WORK INSTRUCTIONS
Copy the lines below word for word, beginning at the line that contains "The width and height of the screenshot is (1000, 564)." and continuing through the last line.

(Stored entries)
"""

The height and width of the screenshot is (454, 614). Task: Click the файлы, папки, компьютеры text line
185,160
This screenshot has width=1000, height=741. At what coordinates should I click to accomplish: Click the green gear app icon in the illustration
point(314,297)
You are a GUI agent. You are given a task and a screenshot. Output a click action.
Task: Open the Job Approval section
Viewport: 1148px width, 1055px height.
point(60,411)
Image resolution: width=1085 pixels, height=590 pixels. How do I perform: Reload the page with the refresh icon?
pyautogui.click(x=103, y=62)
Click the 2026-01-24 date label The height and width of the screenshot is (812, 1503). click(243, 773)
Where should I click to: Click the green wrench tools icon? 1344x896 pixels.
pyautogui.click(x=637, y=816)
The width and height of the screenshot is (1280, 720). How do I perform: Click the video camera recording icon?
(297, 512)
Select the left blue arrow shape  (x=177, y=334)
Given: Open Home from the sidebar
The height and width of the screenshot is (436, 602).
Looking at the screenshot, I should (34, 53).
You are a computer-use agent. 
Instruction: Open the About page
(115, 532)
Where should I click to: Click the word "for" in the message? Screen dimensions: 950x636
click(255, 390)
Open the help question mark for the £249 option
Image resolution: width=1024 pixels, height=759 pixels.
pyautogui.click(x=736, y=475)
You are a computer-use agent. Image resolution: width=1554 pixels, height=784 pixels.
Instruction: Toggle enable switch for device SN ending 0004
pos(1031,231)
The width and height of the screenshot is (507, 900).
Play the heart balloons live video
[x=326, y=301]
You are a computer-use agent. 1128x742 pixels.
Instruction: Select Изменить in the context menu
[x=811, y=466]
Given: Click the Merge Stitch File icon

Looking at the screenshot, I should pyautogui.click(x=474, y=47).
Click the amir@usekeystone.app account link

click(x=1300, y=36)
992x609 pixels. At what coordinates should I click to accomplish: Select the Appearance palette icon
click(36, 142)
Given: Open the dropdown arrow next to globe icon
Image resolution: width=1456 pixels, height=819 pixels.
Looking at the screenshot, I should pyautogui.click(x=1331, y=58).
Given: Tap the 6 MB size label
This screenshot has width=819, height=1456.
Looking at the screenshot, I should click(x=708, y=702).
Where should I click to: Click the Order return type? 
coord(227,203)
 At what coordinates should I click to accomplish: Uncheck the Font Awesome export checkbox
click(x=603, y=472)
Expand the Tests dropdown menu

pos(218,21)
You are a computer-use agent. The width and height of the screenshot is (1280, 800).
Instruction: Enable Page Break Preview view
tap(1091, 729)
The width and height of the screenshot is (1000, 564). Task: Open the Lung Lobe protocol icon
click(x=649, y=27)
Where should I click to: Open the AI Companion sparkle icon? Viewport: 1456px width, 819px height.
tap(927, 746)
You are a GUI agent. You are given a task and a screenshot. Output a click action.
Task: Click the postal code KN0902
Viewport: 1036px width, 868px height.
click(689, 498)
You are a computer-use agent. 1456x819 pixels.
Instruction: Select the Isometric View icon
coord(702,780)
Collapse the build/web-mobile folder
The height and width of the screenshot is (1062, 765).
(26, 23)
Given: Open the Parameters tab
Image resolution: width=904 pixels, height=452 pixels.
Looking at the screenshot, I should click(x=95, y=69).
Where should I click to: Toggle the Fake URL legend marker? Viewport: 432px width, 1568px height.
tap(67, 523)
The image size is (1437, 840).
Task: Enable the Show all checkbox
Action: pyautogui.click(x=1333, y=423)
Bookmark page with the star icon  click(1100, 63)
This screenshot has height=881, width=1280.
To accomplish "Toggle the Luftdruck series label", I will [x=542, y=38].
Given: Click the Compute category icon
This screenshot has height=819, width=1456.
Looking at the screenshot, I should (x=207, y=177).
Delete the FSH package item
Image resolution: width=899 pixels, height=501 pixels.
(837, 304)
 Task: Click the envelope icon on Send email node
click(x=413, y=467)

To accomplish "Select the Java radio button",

"""

FINISHED EXERCISE
The width and height of the screenshot is (1000, 564). Task: Open the Lung Lobe protocol icon
click(x=649, y=27)
Where should I click to: Open the AI Companion sparkle icon? Viewport: 1456px width, 819px height.
tap(927, 746)
You are a GUI agent. You are given a task and a screenshot. Output a click action.
Task: Click the postal code KN0902
Viewport: 1036px width, 868px height.
click(689, 498)
You are a computer-use agent. 1456x819 pixels.
Instruction: Select the Isometric View icon
coord(702,780)
Collapse the build/web-mobile folder
The height and width of the screenshot is (1062, 765).
(26, 23)
Given: Open the Parameters tab
Image resolution: width=904 pixels, height=452 pixels.
Looking at the screenshot, I should click(x=95, y=69).
Where should I click to: Toggle the Fake URL legend marker? Viewport: 432px width, 1568px height.
tap(67, 523)
The image size is (1437, 840).
Task: Enable the Show all checkbox
Action: pyautogui.click(x=1333, y=423)
Bookmark page with the star icon  click(1100, 63)
This screenshot has height=881, width=1280.
To accomplish "Toggle the Luftdruck series label", I will [x=542, y=38].
Given: Click the Compute category icon
This screenshot has height=819, width=1456.
Looking at the screenshot, I should (x=207, y=177).
Delete the FSH package item
Image resolution: width=899 pixels, height=501 pixels.
(837, 304)
 Task: Click the envelope icon on Send email node
click(x=413, y=467)

To accomplish "Select the Java radio button",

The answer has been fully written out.